Funny, most of the analysis I read by AI researchers (who aren’t actually in OpenAI) is that we’re already well into the curve, and it’ll start plateauing soon, and we’ll be seeing diminishing returns rather than exponential improvements. (And for things like LLMs, that may even be optimistic - the recursive nature, where LLM-generated material is now contaminating its training material, is leading to it getting worse in some ways already.) I.e. all the really impressive, disruptive stuff has already happened.
And worse, they’re talking about how they’re going to need orders of magnitude more electricity, so we’ve got to get on to that whole “fusion” thing, chop chop. (As if glorified autocomplete destroying jobs was a good reason for which to develop unlimited cheap sustainable energy…)
Yeah, the AI people I read fit into that category (academic researchers, commercial programmers who aren’t part of the “OpenAI cult”) and they tell a very different story.
Yeah, spicy autocomplete simply does not lead to those kinds of SciFi scenarios, no matter how good it gets. (Although there are a few sci-fi scenarios which involve “AI” that isn’t actually smart or sentient, those aren’t the ones they’re thinking about.)
exactly this, everyone misses what low hanging fruit the AI image generators are, because they look at a picture and see a picture, and they don’t see the underlying structured numerical data that an AI can operate on.

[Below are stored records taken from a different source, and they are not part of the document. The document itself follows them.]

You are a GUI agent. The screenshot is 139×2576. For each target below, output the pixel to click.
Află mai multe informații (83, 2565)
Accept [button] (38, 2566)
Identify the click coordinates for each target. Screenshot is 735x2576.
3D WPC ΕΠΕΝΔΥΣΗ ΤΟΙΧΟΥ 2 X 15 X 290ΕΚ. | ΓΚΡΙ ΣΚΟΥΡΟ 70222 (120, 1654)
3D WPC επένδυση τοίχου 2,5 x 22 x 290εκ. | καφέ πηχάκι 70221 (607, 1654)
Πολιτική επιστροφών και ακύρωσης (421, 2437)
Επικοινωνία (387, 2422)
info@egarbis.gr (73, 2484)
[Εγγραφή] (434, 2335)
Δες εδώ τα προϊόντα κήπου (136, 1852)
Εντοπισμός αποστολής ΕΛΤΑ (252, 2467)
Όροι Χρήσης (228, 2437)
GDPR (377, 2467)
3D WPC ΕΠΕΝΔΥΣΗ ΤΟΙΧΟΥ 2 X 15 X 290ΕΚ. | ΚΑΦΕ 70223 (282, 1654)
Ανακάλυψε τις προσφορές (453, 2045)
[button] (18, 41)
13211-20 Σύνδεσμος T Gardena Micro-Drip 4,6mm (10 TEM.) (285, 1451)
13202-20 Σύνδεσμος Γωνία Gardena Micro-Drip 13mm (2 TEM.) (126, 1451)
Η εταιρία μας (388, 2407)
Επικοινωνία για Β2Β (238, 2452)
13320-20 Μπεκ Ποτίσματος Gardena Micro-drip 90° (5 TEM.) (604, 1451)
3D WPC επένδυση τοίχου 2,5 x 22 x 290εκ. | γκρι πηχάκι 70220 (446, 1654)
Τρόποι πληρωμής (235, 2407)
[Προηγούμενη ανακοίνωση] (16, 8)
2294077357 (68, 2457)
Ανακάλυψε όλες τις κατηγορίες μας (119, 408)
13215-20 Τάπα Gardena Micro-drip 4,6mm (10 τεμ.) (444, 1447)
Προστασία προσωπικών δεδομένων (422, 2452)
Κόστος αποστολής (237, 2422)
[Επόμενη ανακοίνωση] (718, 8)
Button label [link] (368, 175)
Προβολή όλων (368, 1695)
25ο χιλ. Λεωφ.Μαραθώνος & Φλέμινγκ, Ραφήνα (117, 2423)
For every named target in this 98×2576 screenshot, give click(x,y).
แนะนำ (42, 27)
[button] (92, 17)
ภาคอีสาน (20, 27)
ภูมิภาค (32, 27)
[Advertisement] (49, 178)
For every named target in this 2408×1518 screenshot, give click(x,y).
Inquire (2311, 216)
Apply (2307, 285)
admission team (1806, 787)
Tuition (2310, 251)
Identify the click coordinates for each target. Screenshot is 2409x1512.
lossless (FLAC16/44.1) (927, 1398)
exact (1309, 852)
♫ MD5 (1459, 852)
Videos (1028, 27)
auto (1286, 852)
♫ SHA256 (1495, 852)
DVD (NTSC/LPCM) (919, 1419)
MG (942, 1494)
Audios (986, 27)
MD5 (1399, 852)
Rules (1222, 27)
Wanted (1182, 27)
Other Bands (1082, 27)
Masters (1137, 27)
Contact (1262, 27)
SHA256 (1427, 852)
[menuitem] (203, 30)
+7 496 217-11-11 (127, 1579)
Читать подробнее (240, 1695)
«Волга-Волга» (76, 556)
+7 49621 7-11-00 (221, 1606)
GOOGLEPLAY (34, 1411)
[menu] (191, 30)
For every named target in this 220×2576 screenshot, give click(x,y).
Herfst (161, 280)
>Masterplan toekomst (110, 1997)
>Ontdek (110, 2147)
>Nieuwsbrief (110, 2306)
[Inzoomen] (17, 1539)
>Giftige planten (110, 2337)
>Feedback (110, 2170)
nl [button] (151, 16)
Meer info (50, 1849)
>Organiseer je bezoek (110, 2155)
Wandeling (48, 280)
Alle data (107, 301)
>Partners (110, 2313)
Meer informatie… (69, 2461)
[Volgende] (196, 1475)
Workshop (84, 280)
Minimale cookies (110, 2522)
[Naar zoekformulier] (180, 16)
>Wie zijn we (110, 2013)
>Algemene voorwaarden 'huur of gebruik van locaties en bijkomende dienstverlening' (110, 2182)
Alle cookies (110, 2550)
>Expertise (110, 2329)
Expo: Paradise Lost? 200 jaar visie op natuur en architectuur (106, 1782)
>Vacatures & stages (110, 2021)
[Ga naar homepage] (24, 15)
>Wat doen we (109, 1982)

I’ve seen several people say “well why can’t an AI do my grocery shopping for me,” and it’s like, will someone please think of the data-wranglers.
When I get time, I plan to look into that for classifying news articles. I already have a large database of previously classified articles to train it with, so it should be useful in that narrow focused use as a tool where I review its output.
(That’s been on my to-do list so long that I was going to throw a simple Bayesian program at it, but here we are.)
Please help. I started this wine making kit and the yeast in it has been multiplying. And at first I thought that was good, right? That’s how you get wine. But I just realized that so long as they keep getting more food they will continue increasing exponentially. And I don’t think people are prepared for how quickly the entire planet is going to be transformed into yeast cells.